New technologies
The Galaxy S6 will use the same Exynos 7420 SoC as the Galaxy Note S4. But the chip in the S6 is built on Samsung’s 14nm process, not the 20nm technology that the Korean manufacturer used for the older phablet. The result is apparently a phone that’s 35 percent more energy efficient while being up to 20 percent faster (no benchmarks are yet available, so we’re taking Samsung’s word on this one).Other improvements include a shift from DDR3 to DDR4, a bump to 3GB of RAM as standard (up from 2GB),and 32GB of minimum storage, up from 16GB. Samsung is also putting a heavy push behind wireless charging this time around, with support for both the WPC and PMA standards. There’s a new front-facing camera at 5MP as opposed to the previous 2MP (with an F1.9 lens), and an even higher-density AMOLED screen that Samsung says features 77 percent more pixels than the Galaxy S5. New fingerprint sensors, a louder speaker, and a set of application-level improvements round out the device. It’s also unclear how much those additional pixels boost the overall display quality — while I like high-resolution smartphones as much as anyone, we’ve long-since passed peak pixel density and are firmly in the territory of diminishing margial returns where simply adding pixels is concerned.

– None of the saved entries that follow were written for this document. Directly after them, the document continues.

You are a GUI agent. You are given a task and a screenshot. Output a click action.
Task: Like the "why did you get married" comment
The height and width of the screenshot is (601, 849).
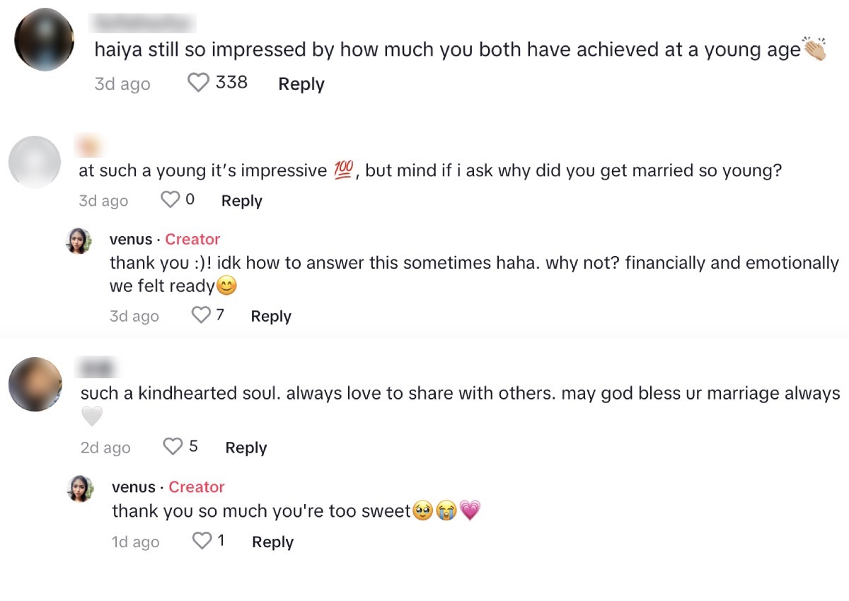click(x=171, y=200)

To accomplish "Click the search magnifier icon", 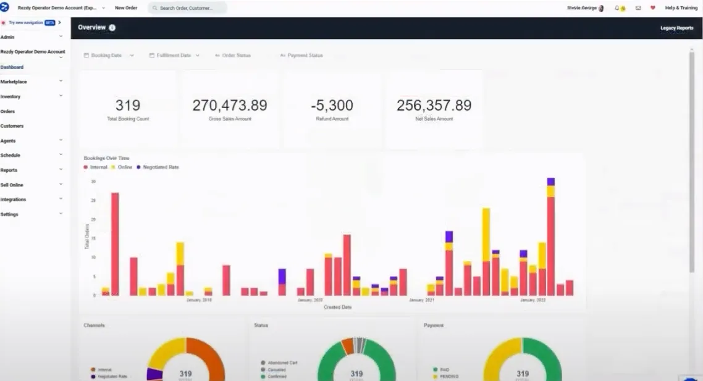I will coord(154,8).
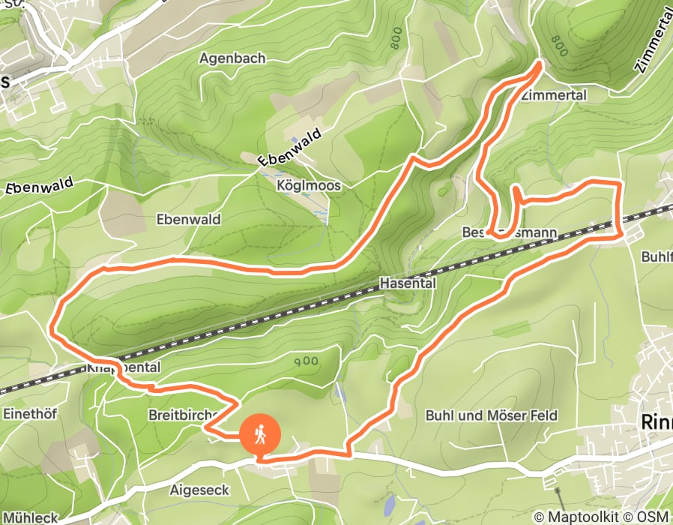
Task: Select the Bestattsmann label crossed by the route
Action: pos(510,233)
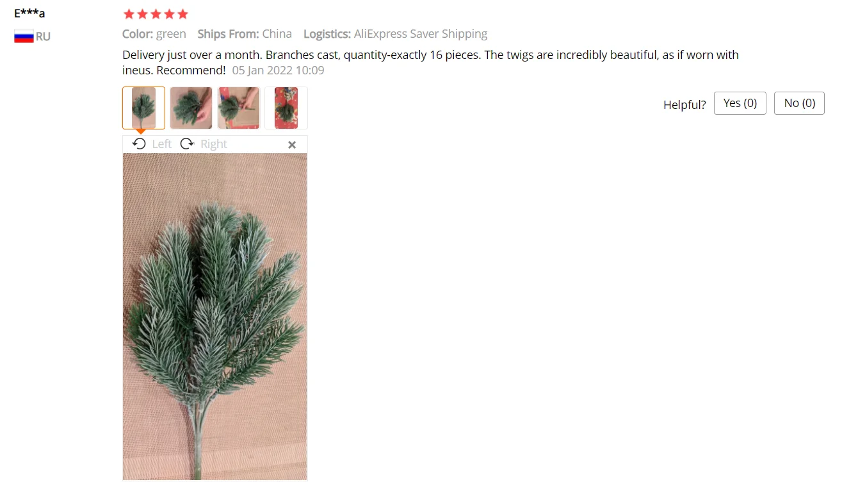Click the large pine branch photo
842x482 pixels.
(215, 317)
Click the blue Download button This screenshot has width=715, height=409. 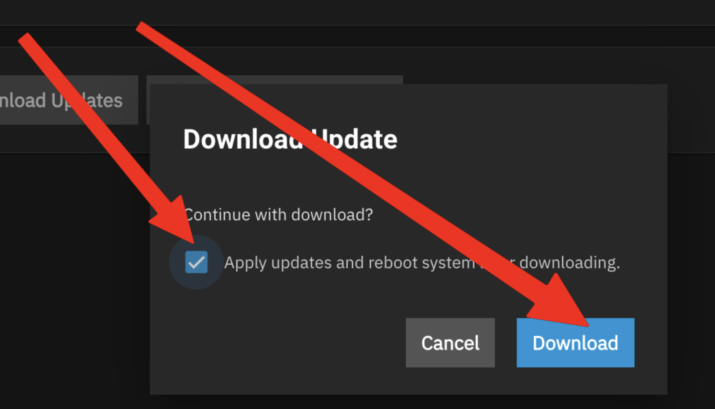pyautogui.click(x=575, y=343)
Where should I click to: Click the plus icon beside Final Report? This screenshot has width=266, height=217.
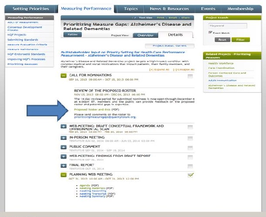coord(64,166)
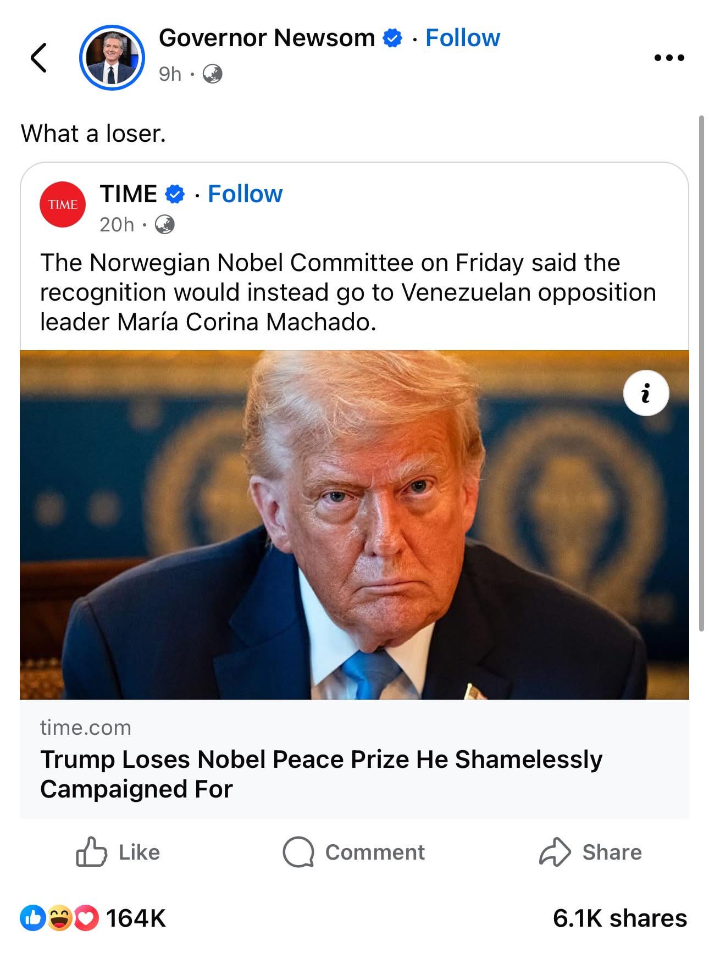Tap the back arrow icon
709x958 pixels.
click(x=38, y=57)
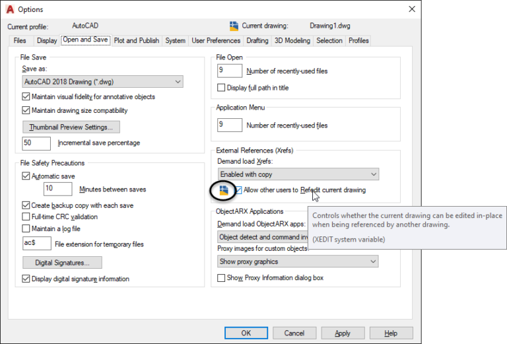Check Display full path in title
Viewport: 507px width, 344px height.
tap(222, 88)
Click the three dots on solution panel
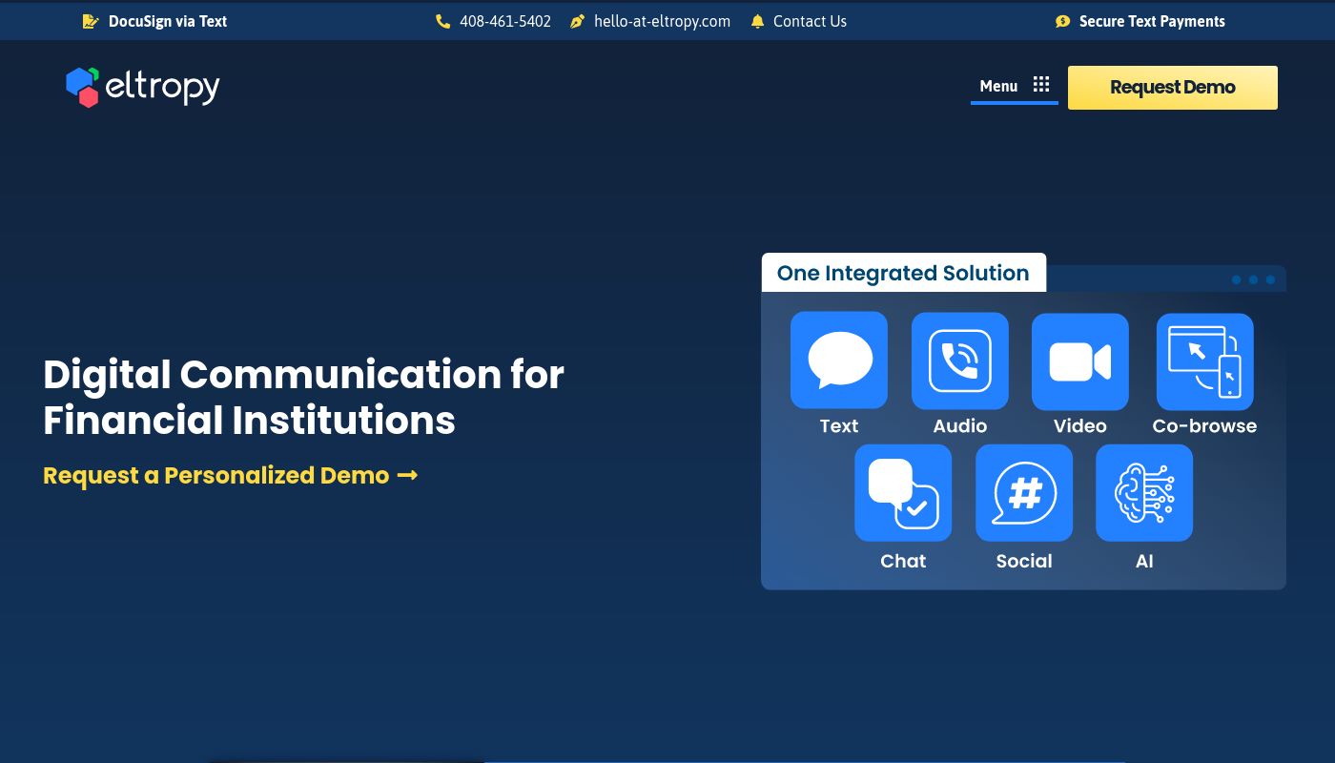Viewport: 1335px width, 763px height. pos(1253,279)
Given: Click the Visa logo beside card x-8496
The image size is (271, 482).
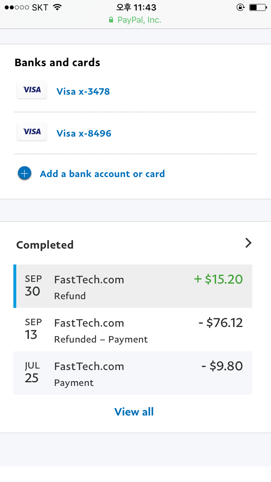Looking at the screenshot, I should click(x=32, y=132).
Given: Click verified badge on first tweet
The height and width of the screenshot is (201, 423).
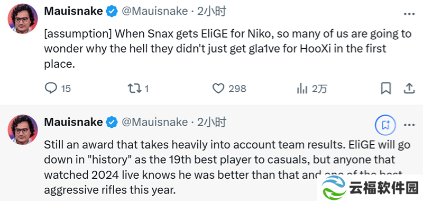Looking at the screenshot, I should point(112,11).
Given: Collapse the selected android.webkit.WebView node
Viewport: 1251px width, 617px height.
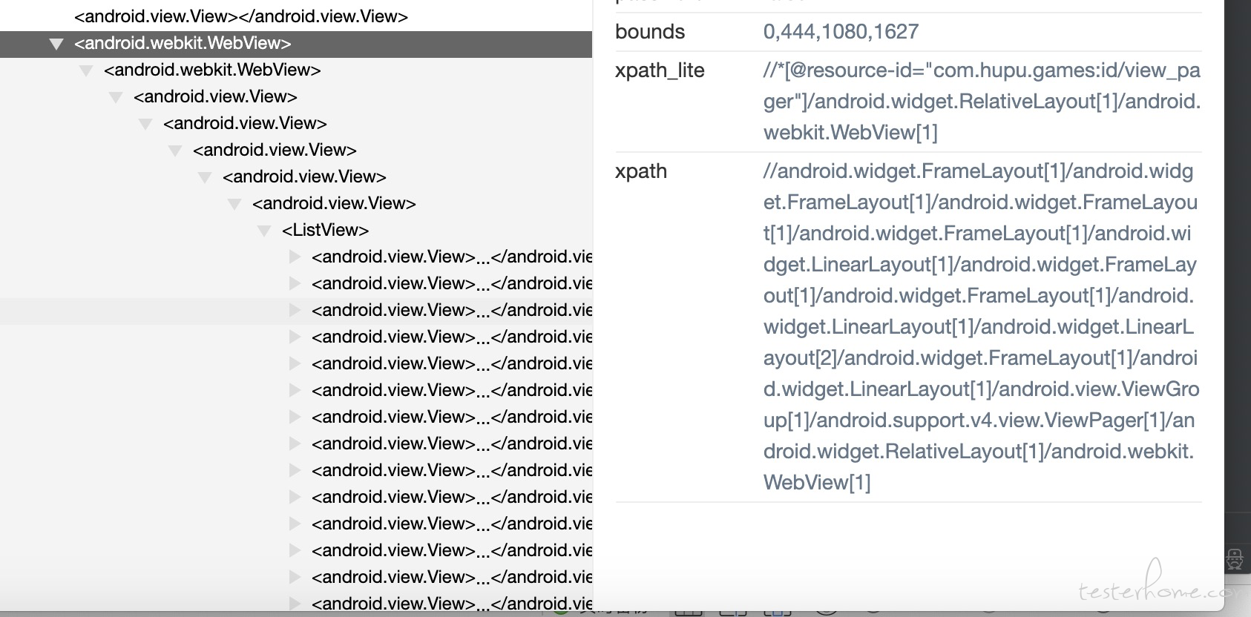Looking at the screenshot, I should 56,44.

The Galaxy S6’s Edge (image by The Verge)
Samsung is also claiming that it can fast-charge the device, with a full charge in half the time of the iPhone 6 and with 10 minutes of charge time delivering enough power to use the device for four hours. Whether or not this requires special hardware is unknown and it presumably refers to wired charging not wireless.
Will consumers bite?
Unlike the Galaxy S5, which was generally seen as a rehash of the Galaxy S4 with incremental improvements (and whose sales suffered accordingly), the Galaxy S6 / S6 Edge are clearly a huge revamp of the entire product line. Samsung is attacking on multiple fronts — its new phone will have far more cores than the iPhone, it’s built on a more advanced process technology, the company claims its camera is better (as shown below), basic storage is higher, wireless charging is available, and there are even more payment systems in place. Even allowing for the fact that the Apple A8 SoC sets records as far as performance efficiency, Samsung’s quad-core Exynos should be quite competitive.
Samsung is particularly proud of the device’s camera, though independent testing will have to confirm its quality.
The S6 has the hardware specs to be the next leading lady of the smartphone market. But price and overall device experience will determine whether the company can seize that crown.